ECLI:NL:RBZUT:2003:AF9107
Rechtbank Zutphen
- Voorlopige voorziening
- K. van Duyvendijk
- Rechtspraak.nl
Verbod op demonstratie in Apeldoorn op basis van de Wet openbare manifestaties
In deze zaak heeft de Rechtbank Zutphen op 16 mei 2003 uitspraak gedaan in een verzoek om een voorlopige voorziening. De verzoekster, DWARS Groenlinkse Jongerenorganisatie uit Apeldoorn, had een demonstratie aangekondigd op 17 mei 2003 in het centrum van Apeldoorn. De burgemeester van de gemeente Apeldoorn, als verweerder, heeft deze demonstratie verboden op grond van artikel 5, eerste lid, van de Wet openbare manifestaties (Wom). De rechtbank moest beoordelen of er sprake was van onverwijlde spoed en of een voorlopige voorziening noodzakelijk was, zoals vereist door artikel 8:81 van de Algemene wet bestuursrecht (Awb).
De voorzieningenrechter heeft vastgesteld dat een verbod gerechtvaardigd is wanneer er een dreigende bestuurlijke overmachtsituatie is, bijvoorbeeld als de demonstratie naar verwachting ernstige wanordelijkheden met zich mee zou brengen. De voorzieningenrechter heeft in zijn overwegingen de motivering van de burgemeester gevolgd en geconstateerd dat er voldoende redenen waren om aan te nemen dat de veiligheid van burgers en goederen in gevaar zou komen.

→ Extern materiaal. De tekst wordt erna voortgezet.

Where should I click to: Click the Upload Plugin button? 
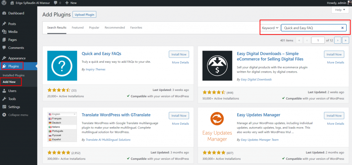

De voorzieningenrechter heeft ook rekening gehouden met eerdere uitspraken en het dossier van een andere procedure met betrekking tot een aangekondigde demonstratie op dezelfde datum. Uiteindelijk heeft de rechtbank geoordeeld dat er geen aanleiding was om de gevraagde voorlopige voorziening toe te wijzen en heeft het verzoek afgewezen. Er zijn geen termen aanwezig voor een proceskostenveroordeling. De uitspraak is gedaan met toepassing van artikel 8:83, derde lid, van de Awb.